New drive planned to make public transport more attractive

Policy will help get people out of cars says Department of Transport secretary general

Ken Spratt told the Oireachtas Committee on Transport the new policy will differ  by focussing on making ‘active travel’ or public transport the most attractive option for travel. Photograph: iStock

Ken Spratt told the Oireachtas Committee on Transport the new policy will differ by focussing on making ‘active travel’ or public transport the most attractive option for travel. Photograph: iStock

 

The “core purpose” of the State’s forthcoming sustainable mobility policy will be to get people out of private cars and to use public transport, bicycles or walk, the secretary general of the Department of Transport has said.

Ken Spratt told the Oireachtas Committee on Transport the new policy will differ from the current policy Smarter Travel which has similar aims, by focussing on making “active travel” or public transport the most attractive option for travel.

Mr Spratt said the “primary focus of the new policy” will be to cater for daily travel needs by making sustainable modes “the smartest and most attractive choice”.

He said while the department was setting up an Office of Low Emission Vehicles – probably within the Sustainable Energy Authority of Ireland – the switch to electric vehicles was part of the Government’s strategy on climate change, not part of the sustainable mobility policy.

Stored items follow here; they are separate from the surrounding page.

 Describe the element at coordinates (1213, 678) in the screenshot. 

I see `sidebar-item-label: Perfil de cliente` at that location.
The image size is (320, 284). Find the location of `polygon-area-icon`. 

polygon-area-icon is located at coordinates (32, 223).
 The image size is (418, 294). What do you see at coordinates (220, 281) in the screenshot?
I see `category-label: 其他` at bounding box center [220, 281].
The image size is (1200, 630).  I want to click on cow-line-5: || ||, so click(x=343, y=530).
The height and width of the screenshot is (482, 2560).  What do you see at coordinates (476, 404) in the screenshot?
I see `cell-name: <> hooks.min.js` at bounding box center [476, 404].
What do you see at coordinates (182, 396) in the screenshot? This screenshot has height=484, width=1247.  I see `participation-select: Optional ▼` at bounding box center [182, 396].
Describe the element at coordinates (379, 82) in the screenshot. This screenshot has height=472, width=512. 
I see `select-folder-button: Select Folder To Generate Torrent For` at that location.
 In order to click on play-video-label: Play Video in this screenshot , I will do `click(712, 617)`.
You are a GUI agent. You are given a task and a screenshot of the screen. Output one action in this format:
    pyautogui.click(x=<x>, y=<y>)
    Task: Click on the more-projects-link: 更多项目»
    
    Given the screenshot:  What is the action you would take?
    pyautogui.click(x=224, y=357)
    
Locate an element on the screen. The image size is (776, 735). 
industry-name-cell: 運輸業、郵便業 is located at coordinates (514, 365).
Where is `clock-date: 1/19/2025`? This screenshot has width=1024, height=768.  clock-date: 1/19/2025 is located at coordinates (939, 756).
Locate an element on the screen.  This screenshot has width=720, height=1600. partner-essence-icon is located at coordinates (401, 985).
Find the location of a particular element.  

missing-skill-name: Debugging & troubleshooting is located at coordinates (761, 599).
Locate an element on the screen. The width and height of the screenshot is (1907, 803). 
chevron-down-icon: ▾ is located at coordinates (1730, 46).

He said active travel and public transport options were not only the most environmentally friendly options, but also the most socially inclusive and economically accessible.

Guiding principles

Mr Spratt told the committee the draft sustainable mobility policy was centred around three guiding principles:

The first of these was Safe and Green Mobility which will set out “an ambitious and comprehensive set of actions for the decarbonisation of public transport”.

The second was People Focused Mobility which looks at how to make sustainable mobility options accessible to everyone, particularly people with reduced mobility.

The third principle was Better Integrated Mobility which looks at better integrated sustainable transport and land-use planning, as well as examining smart transport solutions.

Mr Spratt said the Department has published a full report of the consultation process for the new policy and “we are now finalising the revised policy”.

Asked by Committee Chairman Kieran O’Malley where regional connectivity, roads and provision for those who wanted to retain a car came into Government plans, Mr Spratt said a further policy was being formulated by Government.

He said this policy, the National Investment Framework for Transport in Ireland (Nifti) had four priorities; regional access; protection and renewal of transport assets; mobility of people and goods in urban areas and decarbonisation.

Mr O’Donnell responded that provision for roads did not seem to be mentioned. Mr O’Donnell told Mr Spratt that many people were considering opting for electric vehicles but had concerns that when driving “across the country” they would not be able to recharge quickly and get home.

‘Very nervous’

In relation to the switch to electric vehicles Mr Spratt said the answer to the question “is enough being done” was “no”. He said charging infrastructure was important and he referred to the installation of chargers in apartment blocks, workplaces and tourism venues and attractions.

Senator Timmy Dooly said the committee had heard a lot about buses and replacing private cars, there was no amount of buses that could cater for all of the demand for transport from rural areas.

He said in his own base in Kerry people travelled to Tipperary; Galway; Shannon and Ennis among other places for work and “I don’t think you can put enough buses on the roads, quite frankly”. He said “people in rural Ireland get very nervous” when faced with the language around sustainable travel.